Frignoca and Peter Slovinsky, a marine geologist with the Maine Geology Survey, will lead a public conversation, “Sea level, storms, and surges, oh my!,” on March 3 on the science behind climate change and how Maine’s coastal communities can become more resilient to it.

Sea levels along Maine’s coast, according to the Maine Climate Council, have risen a tenth of an inch a year over the last few decades; half of the sea level rise in Maine over the last century has occurred in the last 30 years. The Maine Geological Survey’s Sea Level Rise Ticker reports Portland had its second highest January water level since 1912.

That is expected to continue and it is anticipated sea levels could continue to rise by 1-3 feet by 2050.

According to a recent report from the Maine Climate Council, a 1.6-foot sea-level rise could submerge 67% of Maine’s coastal sand dunes and reduce beach area by 43%. In addition to the impact on tourism, the rise could disrupt habitats for species such as the piping plover and least terns, said Slovinsky, a member of Maine Climate Council’s science and technical committee.

Climate change has increased the acidity of Portland harbor, displaced cold water species such as lobster and made it more difficult for shellfish to thrive. Michael Kelley / The Forecaster

Greater Portland Landmarks indicates communities such as Higgins Beach, Pine Point, Prouts Neck in Scarborough; Ferry Village in South Portland; and Bayside, Stroudwater and the waterfront in Portland will be most impacted by sea level rise or storm surge.

Slovinsky said other low-lying areas, such as Portland’s Marginal Way, Commercial Street and East Bayside are also at risk, as are 10 wastewater treatment plants, including facilities in Portland and South Portland, that are in the 100-year flood plain. A sea level rise of just 1.5 feet would mean “at high tide water would be lapping at critical infrastructure.”

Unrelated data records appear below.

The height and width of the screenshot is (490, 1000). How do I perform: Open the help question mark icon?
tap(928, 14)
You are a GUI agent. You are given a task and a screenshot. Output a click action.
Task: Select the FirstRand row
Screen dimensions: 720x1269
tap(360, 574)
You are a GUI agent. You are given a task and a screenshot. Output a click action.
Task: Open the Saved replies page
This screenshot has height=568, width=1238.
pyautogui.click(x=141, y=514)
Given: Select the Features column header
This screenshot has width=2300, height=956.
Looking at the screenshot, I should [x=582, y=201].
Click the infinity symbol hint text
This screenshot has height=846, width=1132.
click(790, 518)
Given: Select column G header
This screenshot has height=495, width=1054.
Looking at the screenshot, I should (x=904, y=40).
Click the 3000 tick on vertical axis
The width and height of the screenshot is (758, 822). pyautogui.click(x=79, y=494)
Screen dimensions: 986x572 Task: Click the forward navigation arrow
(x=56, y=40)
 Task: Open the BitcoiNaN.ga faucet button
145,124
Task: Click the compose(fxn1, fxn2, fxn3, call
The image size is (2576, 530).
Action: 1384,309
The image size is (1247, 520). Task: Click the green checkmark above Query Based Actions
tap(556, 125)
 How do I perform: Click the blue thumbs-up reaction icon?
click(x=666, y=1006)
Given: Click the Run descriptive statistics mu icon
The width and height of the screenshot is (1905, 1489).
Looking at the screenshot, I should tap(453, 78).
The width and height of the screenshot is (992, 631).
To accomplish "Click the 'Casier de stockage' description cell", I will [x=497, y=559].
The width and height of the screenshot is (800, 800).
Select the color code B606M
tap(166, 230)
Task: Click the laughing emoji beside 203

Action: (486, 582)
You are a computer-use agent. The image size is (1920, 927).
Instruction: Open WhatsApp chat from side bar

Portland has seen an average of four hours of flooding annually since 1912, Slovinsky said. Over the last decade that has increased to 14 hours a year, and with just a 1-foot increase in sea level, that number could jump to 140-210 hours of flooding. According to the Climate Council’s report, Maine’s annual temperature has risen by 3.2 degrees since 1895 and the state may warm by an additional 2-4 degrees by 2050 and up to 10 degrees by 2100. The warmer weather has led to Maine becoming wetter, with statewide precipitation increasing by 6 inches since 1895 and heavy storms of 2-4 inches of precipitation much more frequent.

There are things that residents and communities can do to better position their properties for climate change and sea level rise. This month, Slovinsky updated the Maine Coastal Property Owner’s Guide to Erosion, Flooding, and Other Hazards. In 2017, the Maine Coastal Program at the Department of Agriculture, Conservation and Forestry created a Maine Flood Resilience Checklist with additional recommendations how coastal communities can manage flood hazards and increase resiliency.

Frignoca said it is important for communities to take some of the scientific projections and incorporate them into land use, how development is sited and how stormwater is handled. Existing laws, she said, are “pretty static.”

“What we need is something much more dynamic because conditions are changing and they will continue to change,” she said. “There needs to be a major rethinking of how we manage and protect our coastal resources.”

Slovinsky said Portland and South Portland’s joint One Climate Future plan have recommendations and actions that are “very transferable to other communities and even other states.”